SELECTION:
*-*-*
It is not immediately obvious how to evaluate v on strict subsets of \(\mathcal {D} \), since f requires d-dimensional input. One common solution is to use an expectation with respect to some reference distribution \(\mathcal {R}\):

$$\begin{aligned} v(\mathcal {S}) = \mathbb {E}_{\mathcal {R}} \big [ f(\textbf{x}_\mathcal {S}, \textbf{X}_{\bar{\mathcal {S}}}) \big ]. \end{aligned}$$

In other words, for the random variables \(\textbf{X}_\mathcal {S}\), which are the in-coalition features, we take the realized values \(\textbf{x}_{\mathcal {S}}\) as fixed and sample values for out-of-coalition features \(\textbf{X}_{\bar{\mathcal {S}}}\) according to \(\mathcal {R}\). Common choices for \(\mathcal {R}\) include the marginal distribution \(P(\textbf{X}_{\bar{\mathcal {S}}})\) and the conditional distribution \(P(\textbf{X}_{\bar{\mathcal {S}}}~|~\textbf{X}_\mathcal {S} = \textbf{x}_\mathcal {S})\).

Adversarial Attack Vulnerability. Taking the marginal distribution \(\mathcal {R} = P(\textbf{X}_{\bar{\mathcal {S}}})\) typically serves as an approximation to the conditional distribution \(P(\textbf{X}_{\bar{\mathcal {S}}}~|~\textbf{X}_\mathcal {S}~=\textbf{x}_\mathcal {S})\) in order to facilitate computation, e.g. as in KernelSHAP [17]. However, marginal and conditional distributions only coincide when features are jointly independent, which is scarcely ever the case in empirical applications. A consequence from a violation of feature independence is that sampling a set of \(\textbf{x}'_{\bar{\mathcal {S}}}\) from marginals instead of conditional distributions will lead to generated instances \(\mathbf {x'} = (\textbf{x}_\mathcal {S}, \textbf{x}'_{\bar{\mathcal {S}}})\) that are off the data manifold of original, i.e. real data observations \(\textbf{x} = (\textbf{x}_\mathcal {S}, \textbf{x}_{\bar{\mathcal {S}}})\). In such cases, it is possible to train a prediction model \(\omega \) that successfully distinguishes real from generated data. In adversarial explanations, e.g. the strategy described by [23], such an out-of-distribution (OOD) detector \(\omega \) that exposes synthetic data is the primary workhorse. If the data is synthetic, the adversary deploys a different model as with real data, which effectively fools the explanation.
*-*-*
GIVEN DATA:
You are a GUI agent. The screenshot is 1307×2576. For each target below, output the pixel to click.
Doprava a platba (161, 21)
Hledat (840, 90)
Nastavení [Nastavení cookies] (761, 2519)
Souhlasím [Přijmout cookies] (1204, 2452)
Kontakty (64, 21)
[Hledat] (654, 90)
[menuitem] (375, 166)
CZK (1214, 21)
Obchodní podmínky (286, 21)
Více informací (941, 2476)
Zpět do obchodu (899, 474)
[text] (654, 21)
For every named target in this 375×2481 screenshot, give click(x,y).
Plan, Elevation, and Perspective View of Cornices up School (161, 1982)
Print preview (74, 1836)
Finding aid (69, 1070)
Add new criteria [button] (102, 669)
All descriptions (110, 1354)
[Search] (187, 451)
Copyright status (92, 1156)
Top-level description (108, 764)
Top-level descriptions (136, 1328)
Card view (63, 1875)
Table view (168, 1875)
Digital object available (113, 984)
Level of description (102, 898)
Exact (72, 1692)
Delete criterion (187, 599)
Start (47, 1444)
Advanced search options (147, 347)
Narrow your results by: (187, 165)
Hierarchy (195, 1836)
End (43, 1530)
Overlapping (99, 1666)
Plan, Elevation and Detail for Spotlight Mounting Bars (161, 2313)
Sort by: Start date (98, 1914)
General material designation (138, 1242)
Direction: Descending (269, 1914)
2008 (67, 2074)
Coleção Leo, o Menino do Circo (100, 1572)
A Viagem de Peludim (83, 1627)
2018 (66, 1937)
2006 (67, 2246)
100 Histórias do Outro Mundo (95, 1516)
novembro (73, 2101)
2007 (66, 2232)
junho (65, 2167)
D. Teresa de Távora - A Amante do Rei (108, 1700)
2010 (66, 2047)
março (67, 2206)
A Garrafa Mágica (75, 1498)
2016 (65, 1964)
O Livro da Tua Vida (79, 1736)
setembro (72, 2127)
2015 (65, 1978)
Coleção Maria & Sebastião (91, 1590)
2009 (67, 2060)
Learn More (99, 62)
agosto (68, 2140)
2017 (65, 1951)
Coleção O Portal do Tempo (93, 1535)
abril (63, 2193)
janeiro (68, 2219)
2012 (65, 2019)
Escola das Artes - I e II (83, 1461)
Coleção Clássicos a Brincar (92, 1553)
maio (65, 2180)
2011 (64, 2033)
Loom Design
*-*-*
GIVEN INSTRUCTION: Pick up the passage on marginal sampling and adversarial attacks against feature explanations after its final sentence and keep writing it.

SOLVED EXERCISE:
We want to highlight that even though this fooling strategy was introduced and is typically discussed for local Shapley values [23, 28], it can also be applied to global aggregates such as Shapley additive global importance (SAGE) [8].

Achieving Adversarial Attack Robustness. Avoiding the generation of extrapolated data protects against adversarial attacks by preventing \(\omega \) from distinguishing real from generated data during Shapley value calculation.

Some approaches naturally circumvent the task of generating synthetic data altogether, for example by using surrogate models [10], retraining the model such that it adapts to missing features [8] or fitting a separate model for each coalition [25, 29]. However, these approaches come at a high computational costs, since repeated model refitting is required.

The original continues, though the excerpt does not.